▶ The task: From the data below, return the exact lines starting at the line containing "The width and height of the screenshot is (469, 999)." and ending at the line containing "Given: Switch to the 1H interval", both included, and nothing else.

Collected data:
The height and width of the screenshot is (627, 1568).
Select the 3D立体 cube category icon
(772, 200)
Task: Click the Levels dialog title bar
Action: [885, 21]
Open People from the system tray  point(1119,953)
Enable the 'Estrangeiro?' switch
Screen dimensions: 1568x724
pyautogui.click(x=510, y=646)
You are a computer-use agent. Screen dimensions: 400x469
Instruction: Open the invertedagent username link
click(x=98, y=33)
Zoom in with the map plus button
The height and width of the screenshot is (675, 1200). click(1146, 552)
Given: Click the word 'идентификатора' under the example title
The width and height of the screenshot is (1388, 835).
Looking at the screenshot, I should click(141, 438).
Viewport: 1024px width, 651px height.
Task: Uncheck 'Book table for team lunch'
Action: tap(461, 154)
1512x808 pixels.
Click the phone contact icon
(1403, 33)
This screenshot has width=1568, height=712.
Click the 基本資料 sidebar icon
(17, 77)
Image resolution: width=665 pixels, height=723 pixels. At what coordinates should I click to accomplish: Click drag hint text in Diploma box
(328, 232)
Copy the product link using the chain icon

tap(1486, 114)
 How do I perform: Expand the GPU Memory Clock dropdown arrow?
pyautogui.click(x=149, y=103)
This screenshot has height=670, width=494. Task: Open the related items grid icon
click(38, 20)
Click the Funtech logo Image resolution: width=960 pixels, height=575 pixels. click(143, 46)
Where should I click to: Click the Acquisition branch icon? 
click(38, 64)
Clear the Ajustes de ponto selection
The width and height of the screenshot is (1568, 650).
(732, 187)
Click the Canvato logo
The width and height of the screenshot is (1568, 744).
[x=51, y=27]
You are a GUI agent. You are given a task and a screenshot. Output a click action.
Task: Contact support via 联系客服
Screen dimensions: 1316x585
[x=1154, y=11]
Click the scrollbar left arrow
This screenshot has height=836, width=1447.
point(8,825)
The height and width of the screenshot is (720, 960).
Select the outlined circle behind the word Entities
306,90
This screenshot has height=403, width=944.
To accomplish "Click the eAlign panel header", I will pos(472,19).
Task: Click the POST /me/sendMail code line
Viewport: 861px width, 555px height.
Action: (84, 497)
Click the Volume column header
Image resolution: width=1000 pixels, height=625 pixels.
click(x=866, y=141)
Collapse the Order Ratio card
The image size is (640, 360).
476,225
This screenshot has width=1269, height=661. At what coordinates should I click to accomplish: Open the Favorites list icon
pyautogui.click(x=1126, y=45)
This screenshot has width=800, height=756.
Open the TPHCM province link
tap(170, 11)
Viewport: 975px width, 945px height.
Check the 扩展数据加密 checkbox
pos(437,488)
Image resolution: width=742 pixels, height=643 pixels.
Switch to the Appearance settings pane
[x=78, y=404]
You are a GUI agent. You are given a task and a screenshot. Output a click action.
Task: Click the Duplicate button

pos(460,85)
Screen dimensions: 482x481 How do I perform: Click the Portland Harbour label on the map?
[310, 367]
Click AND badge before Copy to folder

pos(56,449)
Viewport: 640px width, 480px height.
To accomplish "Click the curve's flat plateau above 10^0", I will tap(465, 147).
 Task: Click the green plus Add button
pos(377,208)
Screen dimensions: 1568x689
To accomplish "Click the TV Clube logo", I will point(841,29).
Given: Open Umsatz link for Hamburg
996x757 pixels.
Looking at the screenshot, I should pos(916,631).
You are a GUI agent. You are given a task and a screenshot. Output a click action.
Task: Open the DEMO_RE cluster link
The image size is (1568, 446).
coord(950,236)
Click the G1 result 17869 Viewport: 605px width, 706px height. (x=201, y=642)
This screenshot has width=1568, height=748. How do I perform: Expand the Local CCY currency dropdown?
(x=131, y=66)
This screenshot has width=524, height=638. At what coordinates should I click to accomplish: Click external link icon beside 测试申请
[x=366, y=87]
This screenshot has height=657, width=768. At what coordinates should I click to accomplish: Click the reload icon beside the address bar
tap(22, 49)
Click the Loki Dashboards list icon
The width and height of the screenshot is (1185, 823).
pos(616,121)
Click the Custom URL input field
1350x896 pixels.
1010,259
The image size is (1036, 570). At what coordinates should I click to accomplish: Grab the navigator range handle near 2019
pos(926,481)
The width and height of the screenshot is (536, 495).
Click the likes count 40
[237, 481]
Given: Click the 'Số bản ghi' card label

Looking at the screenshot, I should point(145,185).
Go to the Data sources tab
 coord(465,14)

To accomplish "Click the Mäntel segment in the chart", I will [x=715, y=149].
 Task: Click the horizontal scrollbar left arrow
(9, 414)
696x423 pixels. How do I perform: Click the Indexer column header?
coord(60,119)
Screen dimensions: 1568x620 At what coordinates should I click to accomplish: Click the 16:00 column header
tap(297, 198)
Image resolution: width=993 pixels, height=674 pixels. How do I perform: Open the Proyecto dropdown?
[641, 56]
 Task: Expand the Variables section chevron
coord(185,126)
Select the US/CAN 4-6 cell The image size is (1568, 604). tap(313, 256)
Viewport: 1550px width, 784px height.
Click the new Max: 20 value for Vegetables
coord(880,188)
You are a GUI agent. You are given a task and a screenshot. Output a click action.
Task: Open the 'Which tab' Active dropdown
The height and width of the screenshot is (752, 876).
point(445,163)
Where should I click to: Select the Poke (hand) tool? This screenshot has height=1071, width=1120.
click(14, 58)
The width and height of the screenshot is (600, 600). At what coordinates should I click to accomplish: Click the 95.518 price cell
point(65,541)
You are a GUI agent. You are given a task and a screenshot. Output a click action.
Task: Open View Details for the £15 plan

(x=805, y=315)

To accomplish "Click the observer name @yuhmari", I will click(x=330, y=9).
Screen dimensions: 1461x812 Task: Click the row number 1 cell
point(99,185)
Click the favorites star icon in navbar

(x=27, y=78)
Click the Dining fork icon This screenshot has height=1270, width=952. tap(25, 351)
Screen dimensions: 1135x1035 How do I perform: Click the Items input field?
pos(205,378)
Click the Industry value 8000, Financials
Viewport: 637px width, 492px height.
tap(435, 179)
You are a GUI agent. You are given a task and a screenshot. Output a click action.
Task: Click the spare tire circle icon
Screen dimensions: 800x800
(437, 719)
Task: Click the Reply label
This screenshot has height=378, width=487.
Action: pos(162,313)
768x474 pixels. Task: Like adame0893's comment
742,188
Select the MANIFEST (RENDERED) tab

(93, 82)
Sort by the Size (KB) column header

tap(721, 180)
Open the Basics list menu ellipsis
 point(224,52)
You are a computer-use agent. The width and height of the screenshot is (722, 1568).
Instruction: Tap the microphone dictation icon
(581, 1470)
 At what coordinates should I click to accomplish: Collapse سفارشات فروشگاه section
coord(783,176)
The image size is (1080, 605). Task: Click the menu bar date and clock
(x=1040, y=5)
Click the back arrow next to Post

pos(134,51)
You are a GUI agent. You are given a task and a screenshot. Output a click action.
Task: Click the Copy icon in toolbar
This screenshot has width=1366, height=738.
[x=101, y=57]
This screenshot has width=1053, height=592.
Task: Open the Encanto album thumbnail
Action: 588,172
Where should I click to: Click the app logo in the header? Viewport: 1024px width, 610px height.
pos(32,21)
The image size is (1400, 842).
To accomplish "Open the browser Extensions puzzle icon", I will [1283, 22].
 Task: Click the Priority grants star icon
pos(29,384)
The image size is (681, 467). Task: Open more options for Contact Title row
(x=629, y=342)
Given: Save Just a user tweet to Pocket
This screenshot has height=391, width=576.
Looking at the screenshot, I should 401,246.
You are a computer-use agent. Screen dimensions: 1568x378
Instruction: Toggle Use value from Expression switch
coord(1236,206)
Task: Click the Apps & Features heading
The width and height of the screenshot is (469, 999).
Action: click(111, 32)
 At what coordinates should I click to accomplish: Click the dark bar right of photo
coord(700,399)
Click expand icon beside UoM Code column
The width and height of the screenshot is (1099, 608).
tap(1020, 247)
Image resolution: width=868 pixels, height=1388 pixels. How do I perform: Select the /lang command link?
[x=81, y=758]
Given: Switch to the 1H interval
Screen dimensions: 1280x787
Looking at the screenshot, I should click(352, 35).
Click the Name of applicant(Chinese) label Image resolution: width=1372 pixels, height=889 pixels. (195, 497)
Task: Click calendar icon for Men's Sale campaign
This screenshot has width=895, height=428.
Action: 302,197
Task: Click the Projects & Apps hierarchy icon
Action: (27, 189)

▶ Completed exercise:
The width and height of the screenshot is (469, 999).
Action: click(111, 32)
 At what coordinates should I click to accomplish: Click the dark bar right of photo
coord(700,399)
Click expand icon beside UoM Code column
The width and height of the screenshot is (1099, 608).
tap(1020, 247)
Image resolution: width=868 pixels, height=1388 pixels. How do I perform: Select the /lang command link?
[x=81, y=758]
Given: Switch to the 1H interval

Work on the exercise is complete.